[Stored data]
● ● ● ● ● ● ●

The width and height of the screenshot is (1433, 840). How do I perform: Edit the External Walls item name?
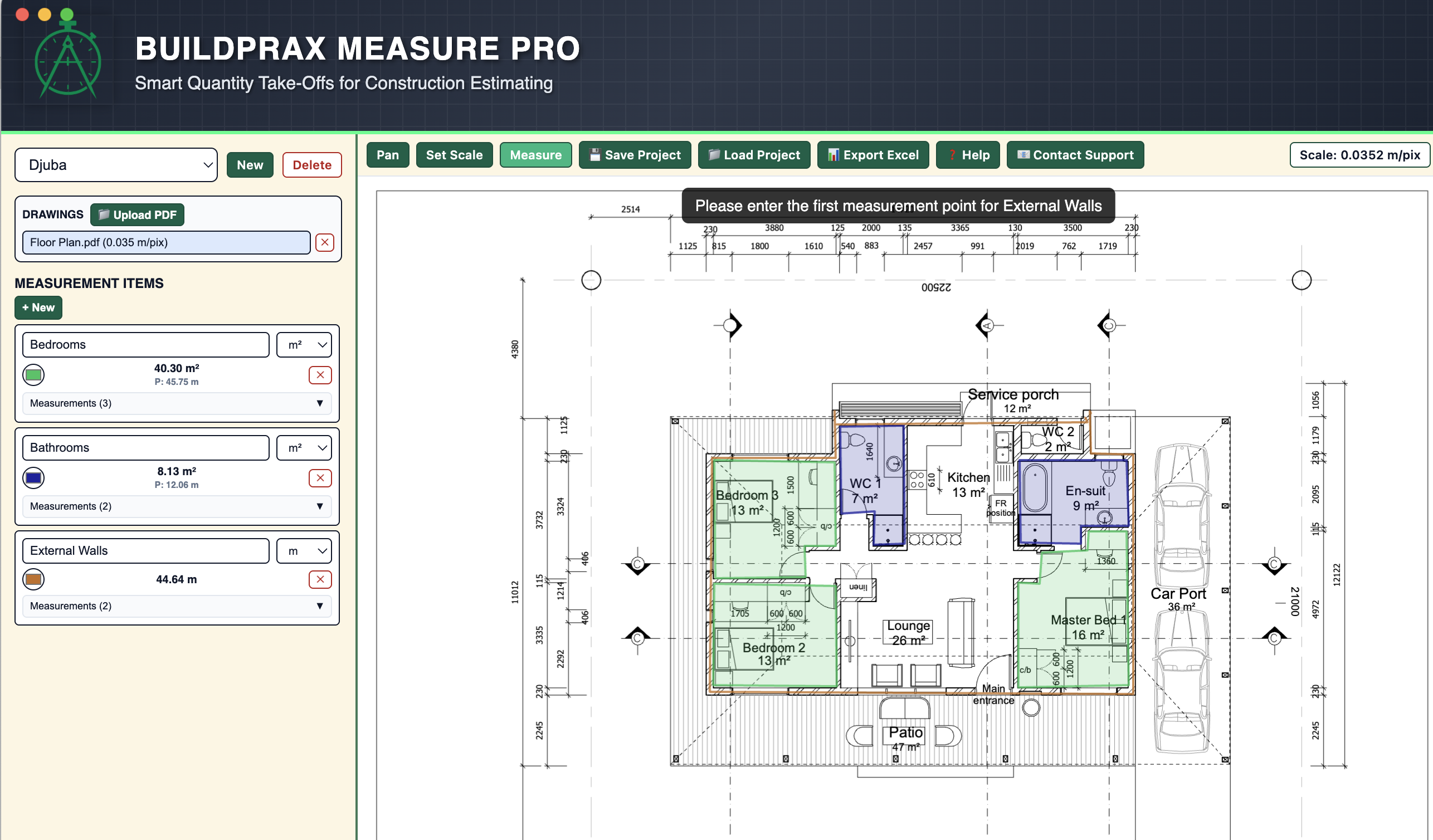pos(145,550)
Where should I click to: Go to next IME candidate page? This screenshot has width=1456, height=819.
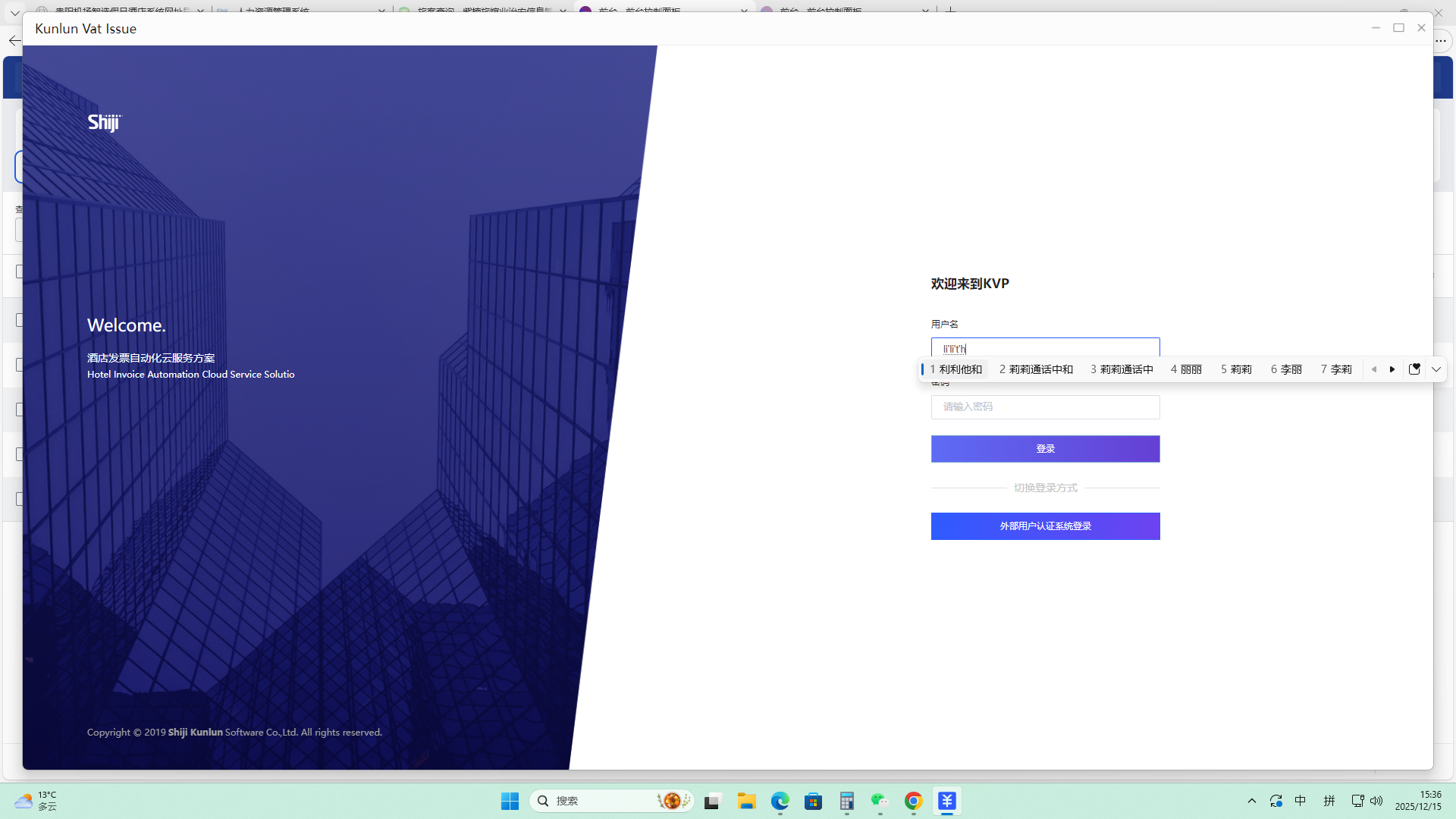(1392, 369)
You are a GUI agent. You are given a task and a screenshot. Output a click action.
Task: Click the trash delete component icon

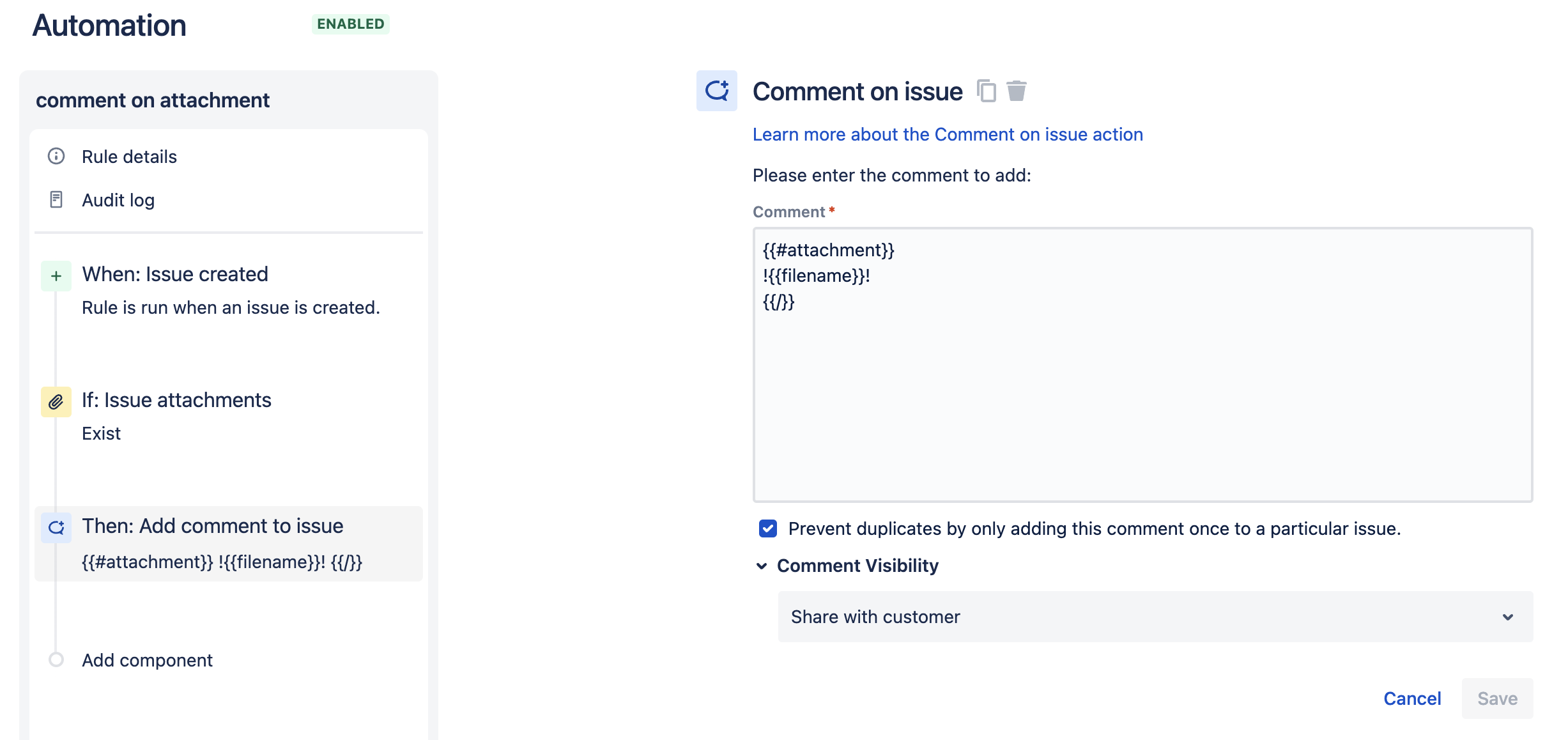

● ● ● ● ● ● ●

— Exercise description —
Above are the entries; write them out again exactly, omitting the pictures.

— Exercise output —
The width and height of the screenshot is (1433, 840). How do I perform: Edit the External Walls item name?
pos(145,550)
Where should I click to: Go to next IME candidate page? This screenshot has width=1456, height=819.
(1392, 369)
You are a GUI agent. You are given a task and a screenshot. Output a click action.
Task: Click the trash delete component icon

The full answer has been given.